» **What needs to be done**: Line by line, set down all the data below exactly, omitting any picture.

══ Provided records ══

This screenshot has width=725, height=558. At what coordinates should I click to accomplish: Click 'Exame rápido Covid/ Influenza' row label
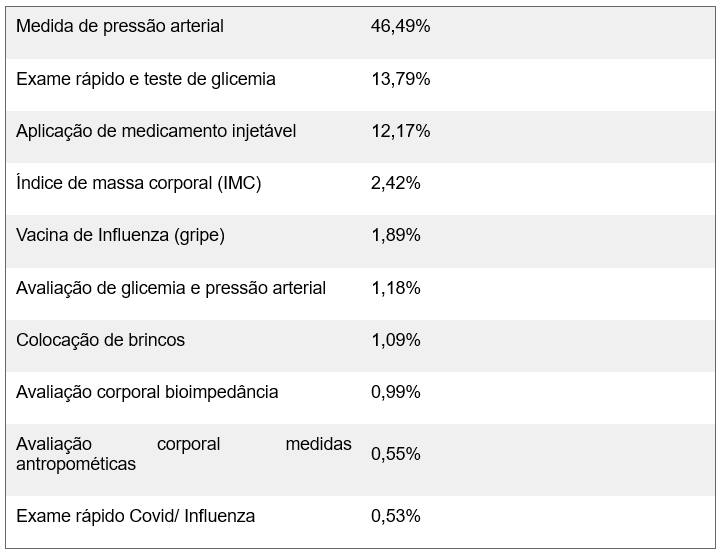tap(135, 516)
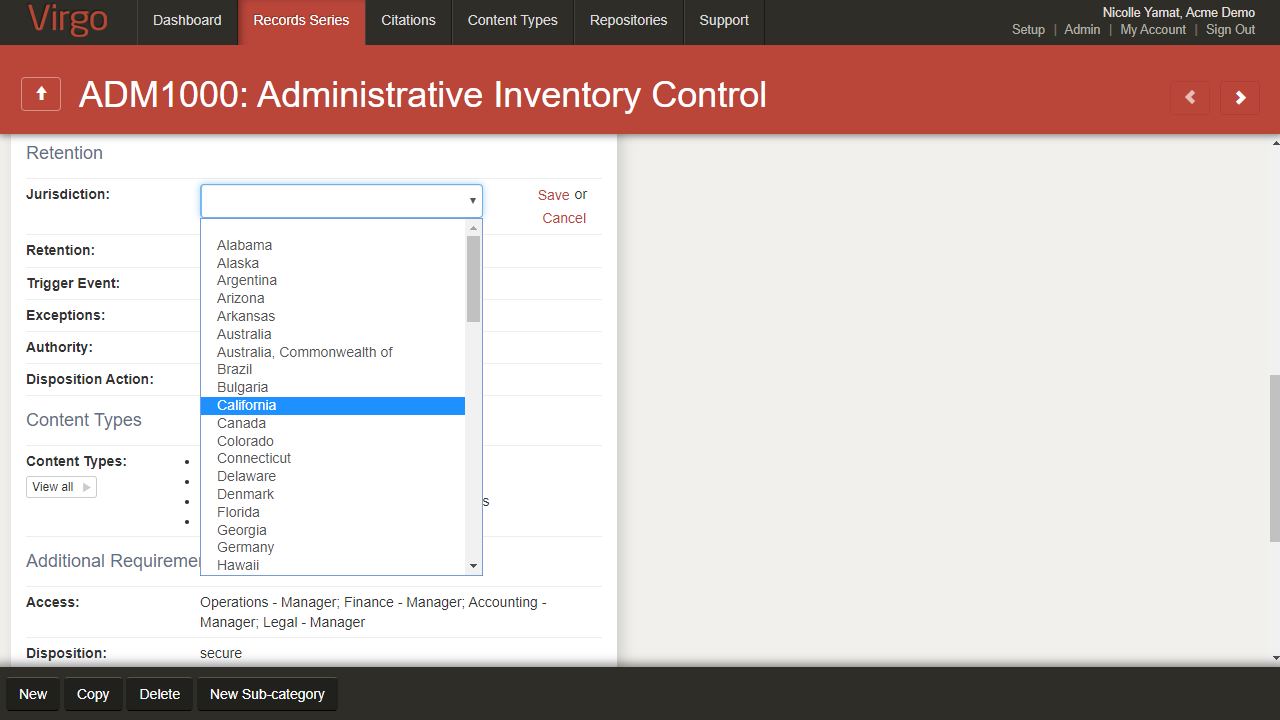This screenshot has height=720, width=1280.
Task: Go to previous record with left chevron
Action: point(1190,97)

═══

» **Answer section**:
This screenshot has width=725, height=558. At what coordinates should I click to accomplish: Click 'Exame rápido Covid/ Influenza' row label
tap(135, 516)
This screenshot has height=720, width=1280.
Task: Go to previous record with left chevron
Action: point(1190,97)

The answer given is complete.